TASK TO CARRY OUT: Copy the lines from the one holding "Click the preview playback camera icon" through the end of the rows, both ends included, without any changes.

Rows for finding visible targets:
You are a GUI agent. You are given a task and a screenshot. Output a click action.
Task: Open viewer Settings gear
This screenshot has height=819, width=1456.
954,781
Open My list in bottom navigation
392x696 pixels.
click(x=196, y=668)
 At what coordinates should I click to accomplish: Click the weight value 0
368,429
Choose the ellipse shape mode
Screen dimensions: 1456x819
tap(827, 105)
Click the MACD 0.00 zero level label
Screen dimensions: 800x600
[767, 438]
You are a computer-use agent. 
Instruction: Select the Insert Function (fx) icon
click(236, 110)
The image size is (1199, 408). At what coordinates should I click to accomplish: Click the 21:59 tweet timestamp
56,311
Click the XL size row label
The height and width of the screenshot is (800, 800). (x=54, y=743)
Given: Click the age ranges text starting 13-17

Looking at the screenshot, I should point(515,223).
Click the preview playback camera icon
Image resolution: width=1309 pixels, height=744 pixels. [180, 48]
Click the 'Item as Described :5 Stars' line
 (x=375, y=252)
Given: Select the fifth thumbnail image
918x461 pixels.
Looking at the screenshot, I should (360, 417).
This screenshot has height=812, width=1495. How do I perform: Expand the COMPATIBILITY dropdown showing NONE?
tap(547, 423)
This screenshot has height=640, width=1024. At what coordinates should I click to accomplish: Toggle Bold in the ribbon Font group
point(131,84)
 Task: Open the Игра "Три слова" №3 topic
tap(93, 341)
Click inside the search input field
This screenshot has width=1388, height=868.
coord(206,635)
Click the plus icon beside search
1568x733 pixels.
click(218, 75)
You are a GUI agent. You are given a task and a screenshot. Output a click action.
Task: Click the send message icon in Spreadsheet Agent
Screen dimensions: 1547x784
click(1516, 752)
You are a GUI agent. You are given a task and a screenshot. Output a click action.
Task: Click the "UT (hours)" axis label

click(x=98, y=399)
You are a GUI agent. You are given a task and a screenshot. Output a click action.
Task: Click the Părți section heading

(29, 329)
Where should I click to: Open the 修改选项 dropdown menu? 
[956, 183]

ANSWER TO THE PROBLEM:
Click the preview playback camera icon
Image resolution: width=1309 pixels, height=744 pixels. [180, 48]
Click the 'Item as Described :5 Stars' line
 (x=375, y=252)
Given: Select the fifth thumbnail image
918x461 pixels.
Looking at the screenshot, I should (360, 417).
This screenshot has height=812, width=1495. How do I perform: Expand the COMPATIBILITY dropdown showing NONE?
tap(547, 423)
This screenshot has height=640, width=1024. At what coordinates should I click to accomplish: Toggle Bold in the ribbon Font group
point(131,84)
 Task: Open the Игра "Три слова" №3 topic
tap(93, 341)
Click inside the search input field
This screenshot has width=1388, height=868.
coord(206,635)
Click the plus icon beside search
1568x733 pixels.
click(218, 75)
You are a GUI agent. You are given a task and a screenshot. Output a click action.
Task: Click the send message icon in Spreadsheet Agent
Screen dimensions: 1547x784
click(1516, 752)
You are a GUI agent. You are given a task and a screenshot. Output a click action.
Task: Click the "UT (hours)" axis label

click(x=98, y=399)
You are a GUI agent. You are given a task and a screenshot. Output a click action.
Task: Click the Părți section heading

(29, 329)
Where should I click to: Open the 修改选项 dropdown menu? 
[956, 183]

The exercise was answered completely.